Element and text location data
▬▬▬▬▬▬▬▬▬▬

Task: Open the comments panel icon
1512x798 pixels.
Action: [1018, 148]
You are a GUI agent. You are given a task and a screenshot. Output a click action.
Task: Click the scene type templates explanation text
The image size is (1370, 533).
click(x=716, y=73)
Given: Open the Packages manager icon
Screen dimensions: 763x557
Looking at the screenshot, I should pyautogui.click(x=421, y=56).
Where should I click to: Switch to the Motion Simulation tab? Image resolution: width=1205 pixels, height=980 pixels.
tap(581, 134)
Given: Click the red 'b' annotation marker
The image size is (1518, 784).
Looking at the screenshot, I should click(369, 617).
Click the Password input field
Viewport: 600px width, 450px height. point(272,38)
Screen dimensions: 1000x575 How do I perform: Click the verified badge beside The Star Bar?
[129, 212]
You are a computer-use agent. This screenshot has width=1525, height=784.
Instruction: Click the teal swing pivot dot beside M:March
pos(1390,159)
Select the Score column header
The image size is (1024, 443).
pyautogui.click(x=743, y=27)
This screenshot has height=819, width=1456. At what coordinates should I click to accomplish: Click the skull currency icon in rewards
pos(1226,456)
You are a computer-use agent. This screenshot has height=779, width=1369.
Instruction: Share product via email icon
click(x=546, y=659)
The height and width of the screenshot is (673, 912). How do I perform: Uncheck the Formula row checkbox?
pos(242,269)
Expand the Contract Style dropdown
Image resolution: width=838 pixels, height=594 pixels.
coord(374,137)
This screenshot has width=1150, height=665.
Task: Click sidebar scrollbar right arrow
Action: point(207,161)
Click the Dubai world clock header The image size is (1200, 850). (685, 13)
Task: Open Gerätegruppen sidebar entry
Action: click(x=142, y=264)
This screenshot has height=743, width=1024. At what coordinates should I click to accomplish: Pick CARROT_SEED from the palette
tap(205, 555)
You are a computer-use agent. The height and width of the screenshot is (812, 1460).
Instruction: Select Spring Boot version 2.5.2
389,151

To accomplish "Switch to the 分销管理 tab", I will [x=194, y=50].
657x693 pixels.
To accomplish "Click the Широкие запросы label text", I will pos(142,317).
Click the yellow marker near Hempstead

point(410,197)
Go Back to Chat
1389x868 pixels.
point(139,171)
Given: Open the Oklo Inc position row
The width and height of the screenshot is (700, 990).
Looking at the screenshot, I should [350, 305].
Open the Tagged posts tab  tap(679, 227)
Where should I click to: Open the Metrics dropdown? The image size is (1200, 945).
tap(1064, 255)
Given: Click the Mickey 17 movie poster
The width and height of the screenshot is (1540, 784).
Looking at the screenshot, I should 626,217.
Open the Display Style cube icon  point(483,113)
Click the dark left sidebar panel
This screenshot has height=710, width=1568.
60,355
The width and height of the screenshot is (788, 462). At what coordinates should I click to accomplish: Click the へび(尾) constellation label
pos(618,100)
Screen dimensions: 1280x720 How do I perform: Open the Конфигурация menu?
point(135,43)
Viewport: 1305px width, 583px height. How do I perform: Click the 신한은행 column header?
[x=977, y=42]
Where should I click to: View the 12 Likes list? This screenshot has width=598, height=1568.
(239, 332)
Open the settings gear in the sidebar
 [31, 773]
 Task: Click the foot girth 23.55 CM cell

▬▬▬▬▬▬▬▬▬▬

Rewrite the records above, changing every "column header" to "column heading" and leaving all other text as it is.

Task: Open the comments panel icon
1512x798 pixels.
Action: [1018, 148]
You are a GUI agent. You are given a task and a screenshot. Output a click action.
Task: Click the scene type templates explanation text
The image size is (1370, 533).
click(x=716, y=73)
Given: Open the Packages manager icon
Screen dimensions: 763x557
Looking at the screenshot, I should pyautogui.click(x=421, y=56).
Where should I click to: Switch to the Motion Simulation tab? Image resolution: width=1205 pixels, height=980 pixels.
tap(581, 134)
Given: Click the red 'b' annotation marker
The image size is (1518, 784).
Looking at the screenshot, I should click(369, 617).
Click the Password input field
Viewport: 600px width, 450px height. point(272,38)
Screen dimensions: 1000x575 How do I perform: Click the verified badge beside The Star Bar?
[129, 212]
You are a computer-use agent. This screenshot has width=1525, height=784.
Instruction: Click the teal swing pivot dot beside M:March
pos(1390,159)
Select the Score column heading
The image size is (1024, 443).
pyautogui.click(x=743, y=27)
This screenshot has height=819, width=1456. At what coordinates should I click to accomplish: Click the skull currency icon in rewards
pos(1226,456)
You are a computer-use agent. This screenshot has height=779, width=1369.
Instruction: Share product via email icon
click(x=546, y=659)
The height and width of the screenshot is (673, 912). How do I perform: Uncheck the Formula row checkbox?
pos(242,269)
Expand the Contract Style dropdown
Image resolution: width=838 pixels, height=594 pixels.
coord(374,137)
This screenshot has width=1150, height=665.
Task: Click sidebar scrollbar right arrow
Action: point(207,161)
Click the Dubai world clock header The image size is (1200, 850). (685, 13)
Task: Open Gerätegruppen sidebar entry
Action: click(x=142, y=264)
This screenshot has height=743, width=1024. At what coordinates should I click to accomplish: Pick CARROT_SEED from the palette
tap(205, 555)
You are a computer-use agent. The height and width of the screenshot is (812, 1460).
Instruction: Select Spring Boot version 2.5.2
389,151

To accomplish "Switch to the 分销管理 tab", I will [x=194, y=50].
657x693 pixels.
To accomplish "Click the Широкие запросы label text", I will pos(142,317).
Click the yellow marker near Hempstead

point(410,197)
Go Back to Chat
1389x868 pixels.
point(139,171)
Given: Open the Oklo Inc position row
The width and height of the screenshot is (700, 990).
Looking at the screenshot, I should [350, 305].
Open the Tagged posts tab  tap(679, 227)
Where should I click to: Open the Metrics dropdown? The image size is (1200, 945).
tap(1064, 255)
Given: Click the Mickey 17 movie poster
The width and height of the screenshot is (1540, 784).
Looking at the screenshot, I should 626,217.
Open the Display Style cube icon  point(483,113)
Click the dark left sidebar panel
This screenshot has height=710, width=1568.
60,355
The width and height of the screenshot is (788, 462). At what coordinates should I click to accomplish: Click the へび(尾) constellation label
pos(618,100)
Screen dimensions: 1280x720 How do I perform: Open the Конфигурация menu?
point(135,43)
Viewport: 1305px width, 583px height. How do I perform: Click the 신한은행 column heading?
[x=977, y=42]
Where should I click to: View the 12 Likes list? This screenshot has width=598, height=1568.
(239, 332)
Open the settings gear in the sidebar
 [31, 773]
 Task: Click the foot girth 23.55 CM cell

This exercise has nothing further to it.